506 forum posts
Hi all. As i have 10 days off at xmas, i thought about going to the coast if fine and no wind. I know its a bit much to ask for in December. Was thinking Blackpool/ Southport way. Does anyone know if you can fly off the beach, Not sure of bylaws ect. Its a long time since i took my car on the beach on Morecambe bay. I have flown of the beach at St Annes I.C. but 30 years ago
|John Lee||18/12/2018 20:27:52|
|817 forum posts|
For Southport contact Southport MAC who use the beach. Don't know about Blackpool but it would seem polite to contact Blackpool & Fylde RCMS
11857 forum posts
Living in St Annes, I have considered flying from the beach.
I am aware that from time to time some one or some people do fly from the beach, at St Annes. My concern is that it is sensible to go out a fair bit. The danger is that the tide always seems to be out, until it suddenly rushes in on the flat beach. The beach is far out (wide) and pretty much empty, it is possibly at least half a mile wide, from St Annes up towards Blackpool.
I have been told that some slope soar from the sea wall at Anstel, although I would have thought it takes some doing. I have seen gulls soaring though, even as far back as the boating lake.
I have wondered if it is possible to slope soar from the sand dunes at St Annes, although I have not tried, as there is always the odd dog walker.
The real hazard is holiday makers, they seem to be about the whole year.
|Peter Christy||19/12/2018 09:17:55|
|1921 forum posts|
My first recollection of flying in a full-size aircraft was when my father took us both up for a joy-ride in the DH Fox Moth that used to operate off Southport beach. This would have been around 1954/5. IIRC it was five shillings for an adult and 2/6d for me (25p and 12.5p in today's money!).
I don't know if they still operate joy-rides from there (I doubt it!), but it would certainly indicate that the sand is firm enough for models!
|John Lee||19/12/2018 09:33:34|
|817 forum posts|
The joy-rides are no longer operating but for many years an area of Southport Beach was a licensed airfield during the summer to permit the activity. After the Fox Moth a Cessna did the duty & the last I recall was a Bell 47 operating one summer. This used to return to Woodvale each evening to be extensively hosed down & lubricated.

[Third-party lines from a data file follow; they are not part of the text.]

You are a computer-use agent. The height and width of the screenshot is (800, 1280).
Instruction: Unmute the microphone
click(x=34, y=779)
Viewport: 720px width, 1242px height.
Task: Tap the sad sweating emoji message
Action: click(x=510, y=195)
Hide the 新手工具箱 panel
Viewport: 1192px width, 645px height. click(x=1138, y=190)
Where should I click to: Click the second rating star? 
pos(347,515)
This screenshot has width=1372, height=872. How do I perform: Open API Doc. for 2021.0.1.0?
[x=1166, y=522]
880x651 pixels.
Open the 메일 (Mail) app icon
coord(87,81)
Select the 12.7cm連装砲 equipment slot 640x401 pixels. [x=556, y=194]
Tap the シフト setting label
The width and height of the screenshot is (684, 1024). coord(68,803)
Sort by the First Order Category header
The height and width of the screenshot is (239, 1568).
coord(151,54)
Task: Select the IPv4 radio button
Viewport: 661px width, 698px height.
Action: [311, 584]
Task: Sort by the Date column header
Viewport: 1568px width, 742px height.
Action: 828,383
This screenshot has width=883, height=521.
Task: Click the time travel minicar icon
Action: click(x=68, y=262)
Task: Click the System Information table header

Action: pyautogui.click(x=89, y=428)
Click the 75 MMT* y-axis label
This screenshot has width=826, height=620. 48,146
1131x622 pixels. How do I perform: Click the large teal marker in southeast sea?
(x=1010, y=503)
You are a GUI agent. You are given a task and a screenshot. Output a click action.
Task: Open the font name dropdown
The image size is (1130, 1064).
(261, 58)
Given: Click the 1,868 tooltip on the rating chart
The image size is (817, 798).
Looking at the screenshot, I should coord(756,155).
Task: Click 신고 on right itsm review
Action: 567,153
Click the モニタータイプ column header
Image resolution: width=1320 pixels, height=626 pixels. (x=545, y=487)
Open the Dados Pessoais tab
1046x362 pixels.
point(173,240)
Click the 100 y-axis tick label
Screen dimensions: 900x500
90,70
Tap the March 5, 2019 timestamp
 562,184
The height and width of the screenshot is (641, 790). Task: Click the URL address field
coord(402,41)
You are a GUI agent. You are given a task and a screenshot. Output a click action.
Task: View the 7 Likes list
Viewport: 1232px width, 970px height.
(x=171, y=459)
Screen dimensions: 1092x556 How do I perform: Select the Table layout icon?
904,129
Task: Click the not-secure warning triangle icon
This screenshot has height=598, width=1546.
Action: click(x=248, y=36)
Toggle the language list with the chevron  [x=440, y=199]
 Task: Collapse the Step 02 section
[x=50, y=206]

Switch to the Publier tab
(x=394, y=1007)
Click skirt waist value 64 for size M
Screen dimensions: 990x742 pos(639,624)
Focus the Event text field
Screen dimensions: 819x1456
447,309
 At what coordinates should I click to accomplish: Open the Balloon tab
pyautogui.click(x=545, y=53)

Full size are still allowed to land during the Southport Airshow weekend & there is usually a small selection of light aircraft & microlights on the ground during the display. Unfortunately not this year however due to the state of the surface. Southport MAC also do a model show for an hour or so before the full size display.
770 forum posts
On the same theme, I remember having a go on a sand yacht on Lytham beach back in the 70's. The experience was quite unnerving trying to negotiate around wandering dogs & site seers while steering a land yacht made from steel rails at speeds approaching 30mph. I'm not sure if the practice is still happening or the authorities have banned it.
|Former Member||19/12/2018 15:21:17|
|1322 forum posts|
[This posting has been removed]
11857 forum posts
I understand that sand yachts were banned from operating from the beach a long time ago. I understand due to a fatality of a pedestrian.
I am not sure that it was at the same time, flying kites was also banned. However there appears to be some relaxation now as there is a "Kite Festival" every year.
In the case of flying model aircraft it almost certainly a case of being sensible. You know you cannot fly where it is probable that a member of the general public will wonder up to you. To avoid that happening you will of necessity have to walk away from the promenade several hundred yards. It is also typical that the wind is blowing in from the sea pretty much all the time. That means you will also be flying away from any member of the public. If you intend flying a fast or large, or noisy model, you would be asking for trouble.
Just like i see people flying kites, be sensible, and no one takes any notice,
From time to time I see people flying the kites that attach to people who stand on surf boards, no one takes much notice.
On a beach that is as wide as the Sahara desert, walk a bit and you are away from the holiday makers etc. Just have your spiked track shoes on, if the tide is coming in, as you will need all the speed you can get.